The trouble with first impressions is that you only get one. On the first presidential trip to Burma in history, Obama looked unprepared and unprofessional.

His first term has been marred with many similar missteps:

In Latin America, personal and economic freedom is under assault by a violent anti-American gang of Bolivarians led by Venezuela’s Hugo Chavez. At President Obama's meeting with the heads of South American countries in 2009, Chavez gifted Obama a book assailing the United States for, as the title read, “the Pillage of a Continent.”

Obama politely posed for a photograph with Chavez, shook his hand, and accepted the gift.
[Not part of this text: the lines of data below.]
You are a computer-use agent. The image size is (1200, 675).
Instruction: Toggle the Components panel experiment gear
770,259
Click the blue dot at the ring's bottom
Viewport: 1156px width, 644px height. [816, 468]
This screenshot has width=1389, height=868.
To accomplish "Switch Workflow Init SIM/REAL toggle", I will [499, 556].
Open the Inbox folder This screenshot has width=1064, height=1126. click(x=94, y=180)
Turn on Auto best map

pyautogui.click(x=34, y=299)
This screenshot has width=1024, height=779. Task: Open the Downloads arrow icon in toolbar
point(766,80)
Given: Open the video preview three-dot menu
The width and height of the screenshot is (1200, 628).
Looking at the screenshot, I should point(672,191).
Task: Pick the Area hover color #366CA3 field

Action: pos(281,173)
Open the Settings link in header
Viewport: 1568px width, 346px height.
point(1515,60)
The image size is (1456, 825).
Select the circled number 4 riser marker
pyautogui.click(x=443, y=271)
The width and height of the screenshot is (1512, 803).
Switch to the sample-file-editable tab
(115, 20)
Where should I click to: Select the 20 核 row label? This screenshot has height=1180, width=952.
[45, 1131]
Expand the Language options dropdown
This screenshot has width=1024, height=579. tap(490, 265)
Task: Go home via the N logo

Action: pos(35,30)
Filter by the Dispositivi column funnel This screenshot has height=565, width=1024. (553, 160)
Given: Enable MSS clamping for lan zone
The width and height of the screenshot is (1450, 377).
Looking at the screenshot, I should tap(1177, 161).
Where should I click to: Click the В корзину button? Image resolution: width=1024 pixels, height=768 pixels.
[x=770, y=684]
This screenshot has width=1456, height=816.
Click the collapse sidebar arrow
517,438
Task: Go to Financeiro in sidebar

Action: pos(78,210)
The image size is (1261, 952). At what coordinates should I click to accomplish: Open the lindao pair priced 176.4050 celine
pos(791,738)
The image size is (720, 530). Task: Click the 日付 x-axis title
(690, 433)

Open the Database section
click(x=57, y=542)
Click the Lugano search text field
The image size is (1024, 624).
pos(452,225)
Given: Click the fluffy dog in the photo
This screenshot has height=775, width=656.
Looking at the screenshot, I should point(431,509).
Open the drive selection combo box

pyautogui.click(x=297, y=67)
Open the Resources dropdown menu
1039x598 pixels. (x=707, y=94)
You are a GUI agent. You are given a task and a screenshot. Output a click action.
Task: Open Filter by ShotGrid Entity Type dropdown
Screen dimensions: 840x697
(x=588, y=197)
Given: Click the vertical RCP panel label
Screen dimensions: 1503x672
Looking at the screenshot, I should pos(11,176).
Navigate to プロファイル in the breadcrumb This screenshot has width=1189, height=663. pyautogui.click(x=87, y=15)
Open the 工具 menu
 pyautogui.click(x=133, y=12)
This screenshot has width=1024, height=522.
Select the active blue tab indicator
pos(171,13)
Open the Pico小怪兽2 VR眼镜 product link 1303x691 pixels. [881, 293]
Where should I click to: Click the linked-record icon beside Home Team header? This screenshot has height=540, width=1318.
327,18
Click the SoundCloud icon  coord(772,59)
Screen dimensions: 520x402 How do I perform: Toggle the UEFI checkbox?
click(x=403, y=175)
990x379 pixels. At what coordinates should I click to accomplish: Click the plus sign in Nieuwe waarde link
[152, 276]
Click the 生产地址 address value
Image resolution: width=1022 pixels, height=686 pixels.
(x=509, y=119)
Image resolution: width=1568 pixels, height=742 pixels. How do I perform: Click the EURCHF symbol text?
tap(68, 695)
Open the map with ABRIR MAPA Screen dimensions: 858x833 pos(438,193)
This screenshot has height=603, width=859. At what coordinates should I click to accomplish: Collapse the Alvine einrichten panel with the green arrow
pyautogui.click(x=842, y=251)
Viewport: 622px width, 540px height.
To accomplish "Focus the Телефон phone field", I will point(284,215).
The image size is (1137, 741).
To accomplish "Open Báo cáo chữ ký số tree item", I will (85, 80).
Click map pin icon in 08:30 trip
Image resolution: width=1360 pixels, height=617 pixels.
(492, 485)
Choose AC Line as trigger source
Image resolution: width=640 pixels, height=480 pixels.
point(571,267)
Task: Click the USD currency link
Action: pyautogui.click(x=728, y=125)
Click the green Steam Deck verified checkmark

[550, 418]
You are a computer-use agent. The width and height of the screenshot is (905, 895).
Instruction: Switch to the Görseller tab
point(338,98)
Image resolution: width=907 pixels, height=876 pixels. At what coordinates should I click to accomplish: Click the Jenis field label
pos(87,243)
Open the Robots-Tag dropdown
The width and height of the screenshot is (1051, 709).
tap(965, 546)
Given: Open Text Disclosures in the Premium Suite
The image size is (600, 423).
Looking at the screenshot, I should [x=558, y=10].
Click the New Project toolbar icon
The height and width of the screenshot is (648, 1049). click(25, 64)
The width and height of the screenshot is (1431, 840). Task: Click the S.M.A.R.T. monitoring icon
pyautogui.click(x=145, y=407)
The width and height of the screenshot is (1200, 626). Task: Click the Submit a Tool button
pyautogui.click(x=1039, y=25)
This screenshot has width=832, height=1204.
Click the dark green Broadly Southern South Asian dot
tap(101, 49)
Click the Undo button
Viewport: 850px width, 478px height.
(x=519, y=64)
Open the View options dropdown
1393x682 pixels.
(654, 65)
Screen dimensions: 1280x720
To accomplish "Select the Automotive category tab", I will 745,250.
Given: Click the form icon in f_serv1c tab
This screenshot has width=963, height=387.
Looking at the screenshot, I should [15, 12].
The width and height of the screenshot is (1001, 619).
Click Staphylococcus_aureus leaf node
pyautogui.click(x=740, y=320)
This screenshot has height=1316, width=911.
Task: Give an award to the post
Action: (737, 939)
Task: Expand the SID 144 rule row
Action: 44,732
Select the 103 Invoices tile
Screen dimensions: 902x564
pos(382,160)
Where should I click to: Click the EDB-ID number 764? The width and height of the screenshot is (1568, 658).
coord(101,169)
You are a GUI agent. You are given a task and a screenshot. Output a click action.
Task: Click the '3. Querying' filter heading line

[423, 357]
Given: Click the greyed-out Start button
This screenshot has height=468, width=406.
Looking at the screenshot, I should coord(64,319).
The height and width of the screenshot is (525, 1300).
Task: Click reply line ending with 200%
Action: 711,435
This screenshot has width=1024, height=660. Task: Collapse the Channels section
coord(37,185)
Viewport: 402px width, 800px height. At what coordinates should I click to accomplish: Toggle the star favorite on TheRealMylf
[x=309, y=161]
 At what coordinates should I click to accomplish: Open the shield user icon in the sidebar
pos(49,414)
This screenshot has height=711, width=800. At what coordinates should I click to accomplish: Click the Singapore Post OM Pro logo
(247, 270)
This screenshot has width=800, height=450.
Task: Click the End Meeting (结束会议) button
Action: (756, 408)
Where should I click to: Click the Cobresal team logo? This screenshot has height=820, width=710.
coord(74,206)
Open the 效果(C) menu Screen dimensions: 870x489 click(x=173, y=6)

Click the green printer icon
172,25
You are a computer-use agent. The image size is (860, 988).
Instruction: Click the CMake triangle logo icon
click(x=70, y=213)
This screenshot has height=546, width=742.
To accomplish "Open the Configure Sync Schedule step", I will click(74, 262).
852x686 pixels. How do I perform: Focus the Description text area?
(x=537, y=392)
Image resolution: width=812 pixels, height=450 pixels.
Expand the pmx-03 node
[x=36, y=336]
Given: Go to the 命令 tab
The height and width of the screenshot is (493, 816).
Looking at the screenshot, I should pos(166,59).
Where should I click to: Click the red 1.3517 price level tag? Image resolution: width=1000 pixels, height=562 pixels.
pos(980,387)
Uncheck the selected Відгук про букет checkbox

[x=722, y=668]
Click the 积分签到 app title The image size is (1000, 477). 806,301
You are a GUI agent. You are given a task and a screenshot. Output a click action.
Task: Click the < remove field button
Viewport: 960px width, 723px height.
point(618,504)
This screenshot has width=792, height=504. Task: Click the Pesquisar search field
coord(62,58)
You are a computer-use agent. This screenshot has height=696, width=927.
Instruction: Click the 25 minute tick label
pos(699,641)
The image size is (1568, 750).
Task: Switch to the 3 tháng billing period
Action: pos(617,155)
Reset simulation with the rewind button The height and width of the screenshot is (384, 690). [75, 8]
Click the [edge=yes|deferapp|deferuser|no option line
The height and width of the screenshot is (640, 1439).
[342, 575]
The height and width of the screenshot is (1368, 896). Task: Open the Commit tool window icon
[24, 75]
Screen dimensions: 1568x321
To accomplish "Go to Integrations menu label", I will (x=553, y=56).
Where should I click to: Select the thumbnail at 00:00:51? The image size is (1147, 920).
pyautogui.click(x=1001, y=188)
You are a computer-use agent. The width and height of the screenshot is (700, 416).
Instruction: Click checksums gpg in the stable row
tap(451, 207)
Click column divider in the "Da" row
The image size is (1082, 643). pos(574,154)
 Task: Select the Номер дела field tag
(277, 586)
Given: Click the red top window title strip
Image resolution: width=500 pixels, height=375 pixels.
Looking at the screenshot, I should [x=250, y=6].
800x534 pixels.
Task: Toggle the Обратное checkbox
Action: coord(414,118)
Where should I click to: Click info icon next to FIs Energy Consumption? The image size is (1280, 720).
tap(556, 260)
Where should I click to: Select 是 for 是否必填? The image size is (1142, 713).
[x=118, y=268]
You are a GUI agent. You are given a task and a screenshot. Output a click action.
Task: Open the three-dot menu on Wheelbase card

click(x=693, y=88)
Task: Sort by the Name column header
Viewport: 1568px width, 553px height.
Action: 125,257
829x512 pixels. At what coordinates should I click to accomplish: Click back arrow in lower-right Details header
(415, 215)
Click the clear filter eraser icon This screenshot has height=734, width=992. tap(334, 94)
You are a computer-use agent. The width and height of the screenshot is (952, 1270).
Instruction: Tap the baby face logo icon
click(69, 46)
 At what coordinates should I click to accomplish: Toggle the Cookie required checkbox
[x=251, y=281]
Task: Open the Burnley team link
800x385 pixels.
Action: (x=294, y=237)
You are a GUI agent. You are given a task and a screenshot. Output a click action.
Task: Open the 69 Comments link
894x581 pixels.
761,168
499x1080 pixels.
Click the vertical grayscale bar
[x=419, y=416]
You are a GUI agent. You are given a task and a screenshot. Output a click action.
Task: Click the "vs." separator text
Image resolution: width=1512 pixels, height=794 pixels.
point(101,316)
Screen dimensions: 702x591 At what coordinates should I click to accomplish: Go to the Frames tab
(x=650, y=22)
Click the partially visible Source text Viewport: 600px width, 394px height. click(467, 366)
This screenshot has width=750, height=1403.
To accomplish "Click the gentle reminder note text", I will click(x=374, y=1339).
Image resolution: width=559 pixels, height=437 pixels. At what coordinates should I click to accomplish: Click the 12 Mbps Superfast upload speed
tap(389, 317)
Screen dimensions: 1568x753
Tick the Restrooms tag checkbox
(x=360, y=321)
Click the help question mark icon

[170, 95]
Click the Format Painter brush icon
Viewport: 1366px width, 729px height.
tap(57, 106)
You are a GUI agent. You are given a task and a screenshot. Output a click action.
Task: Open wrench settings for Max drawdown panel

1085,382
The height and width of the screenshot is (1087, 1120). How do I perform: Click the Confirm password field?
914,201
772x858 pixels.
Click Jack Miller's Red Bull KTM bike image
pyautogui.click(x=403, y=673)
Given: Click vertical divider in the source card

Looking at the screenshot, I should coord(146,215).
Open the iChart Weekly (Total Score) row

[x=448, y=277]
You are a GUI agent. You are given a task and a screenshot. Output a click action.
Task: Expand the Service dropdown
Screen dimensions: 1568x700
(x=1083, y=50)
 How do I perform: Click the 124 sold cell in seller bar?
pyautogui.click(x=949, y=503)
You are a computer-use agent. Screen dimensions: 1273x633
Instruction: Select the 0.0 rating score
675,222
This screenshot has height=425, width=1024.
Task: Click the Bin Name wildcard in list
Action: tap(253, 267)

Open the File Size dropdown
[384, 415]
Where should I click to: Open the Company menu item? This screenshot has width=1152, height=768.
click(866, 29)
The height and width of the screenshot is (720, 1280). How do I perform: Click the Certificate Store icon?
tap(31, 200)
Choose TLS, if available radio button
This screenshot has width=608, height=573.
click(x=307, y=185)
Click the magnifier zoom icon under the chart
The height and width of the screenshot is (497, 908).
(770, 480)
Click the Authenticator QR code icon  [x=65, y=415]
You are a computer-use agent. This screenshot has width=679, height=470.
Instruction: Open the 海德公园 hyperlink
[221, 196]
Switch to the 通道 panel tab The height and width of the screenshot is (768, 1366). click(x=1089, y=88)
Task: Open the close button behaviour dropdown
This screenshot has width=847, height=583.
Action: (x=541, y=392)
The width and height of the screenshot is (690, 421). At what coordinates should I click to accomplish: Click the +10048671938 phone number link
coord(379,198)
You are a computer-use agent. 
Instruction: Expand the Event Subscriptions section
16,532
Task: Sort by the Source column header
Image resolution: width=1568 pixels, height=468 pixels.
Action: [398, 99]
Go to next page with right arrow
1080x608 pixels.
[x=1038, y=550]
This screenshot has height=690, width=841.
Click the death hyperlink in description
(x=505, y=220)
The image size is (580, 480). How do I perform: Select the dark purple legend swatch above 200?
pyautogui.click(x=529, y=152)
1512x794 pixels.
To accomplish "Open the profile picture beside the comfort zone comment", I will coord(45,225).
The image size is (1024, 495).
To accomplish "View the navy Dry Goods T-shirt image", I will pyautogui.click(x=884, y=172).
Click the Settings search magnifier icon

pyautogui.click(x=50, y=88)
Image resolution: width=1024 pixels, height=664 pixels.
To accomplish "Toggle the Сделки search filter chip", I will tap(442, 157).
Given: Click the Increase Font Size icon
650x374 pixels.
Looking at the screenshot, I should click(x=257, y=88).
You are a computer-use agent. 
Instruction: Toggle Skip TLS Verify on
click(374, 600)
Obama’s act of legitimizing a dictator aside, it’s tradition for heads of state to exchange gifts upon their first meeting. When President Obama met then-British PM Gordon Brown for the first time in March 2009, Mr. Brown greeted him with a pen holder made with wood from the Victorian anti-slave ship HMS Gannet, the sister ship of the HMS Resolute, the ship from which the Oval Office desk was carved.

Obama returned the favor with - drum roll please - a 25 DVD set of American movies. But none of Obama’s savvy diplomats realized that American DVDs don’t work on British DVD players.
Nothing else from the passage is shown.